角川慶子×小阪有花「保育園で見かける親子の心の行き違いと、『うちの子を見てない』という保護者の思い込み」

2015/11/22 16:00

■“グラドルという汚点”を肯定できるようになった

――お2人とも芸能界を経て保育事業に携わっているわけですが、今、天職を見つけたという思いはありますか?

小阪 「これだ」と思える職業に出会えてよかったと思います。自分の周りで保育業界に転身する人は誰もいなくて。

角川 いないですよね。私も全然いなくて、誰にも相談できない中で始めました。初めはネットでも「絶対失敗する」とさんざん叩かれて。それが「絶対成功してやろう」という原動力になりましたけど。

小阪 私の周りも反対ばかり。「できるわけない」「マイナスからのスタートだよ」と。それでも「これ以外やりたくない。止めても無理」とも思いました。

角川 実は、私も小阪さんが保育業界に転身と聞いたときには、一般の方と同じように「大丈夫?」と思ったんです。でも、定員いっぱいになったと聞いてうれしかった。芸能活動は、もうしないんですか? 私は文化人枠としての活動は続けています。テレビに出ると「今日も保育園のプロモができた」「この分、広告出すとしたらいくらかな」と、よく考えます。
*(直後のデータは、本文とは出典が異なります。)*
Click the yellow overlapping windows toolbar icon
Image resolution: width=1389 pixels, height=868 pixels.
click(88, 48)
小阪 そうですね。タレント活動には興味はないけど、メディアに出ることがどれほど影響があるかをわかってるからこそ、あらためて芸能について考えるチャンスをもらえたとは思います。自分の学んだことを発信することによって、なにか気づいてくれる人がいれば、結果としてそれが子どものためになる。そういった意味では、自分の考えがこうして埋もれずに発信できるありがたみを感じます。実は、芸能界を辞めたあと、アイドルだったことが汚点とすら思ったことがあったんです。そもそも、なんで芸能界なんか入っちゃったんだろう、って。今は過去を肯定できるようになりました。今日、こうして角川さんと話していて、私はとにかく子どもたちに笑ってほしいと願っているんだと、あらためて思いました。保育がビジネスという意識になるのは、次の次のステップくらい先かな。
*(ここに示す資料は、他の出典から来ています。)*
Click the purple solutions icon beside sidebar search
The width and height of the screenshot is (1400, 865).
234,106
角川 子どもたち、保護者、スタッフの笑顔を守るためにも、ビジネスとして続けることが大事。

小阪 がんばります! 今度遊びに来てください。

角川 行きたいです。うちの園にも来てくださいね。
(構成/安楽由紀子)

(プロフィール)
角川慶子(かどかわ・けいこ)
1973年、東京都生まれ。「角川春樹事務所」会長・角川春樹氏の長女。自身も元アイドルという異色の肩書に加えて、ビジュアル系バンド好きで、元バンギャルの”鬼畜ライター”としても活躍。11年9月1日に「駒沢の森こども園」をオープンさせる。家庭では7歳の愛娘の子育てに奮闘中。

小阪有花(こさか・ゆか)
1985年、神奈川県生まれ。講談社主催のグラビアコンテスト『ミスマガジン2004』でグランプリを獲得し、「小阪由佳」としてデビュー。スタイルを生かしたグラビアアイドルとしての活動や、ちょっと抜けた言動でバラエティ番組などで人気を博す。09年に芸能界を引退し、数々の保育園で働いたのち、15年春より保育園のコンサルタントを始め、「ウィズママ保育園」をプロデュース。現在は、片道2時間をかけながらも週3日は保育園に赴き、子どもたちと触れ合っている。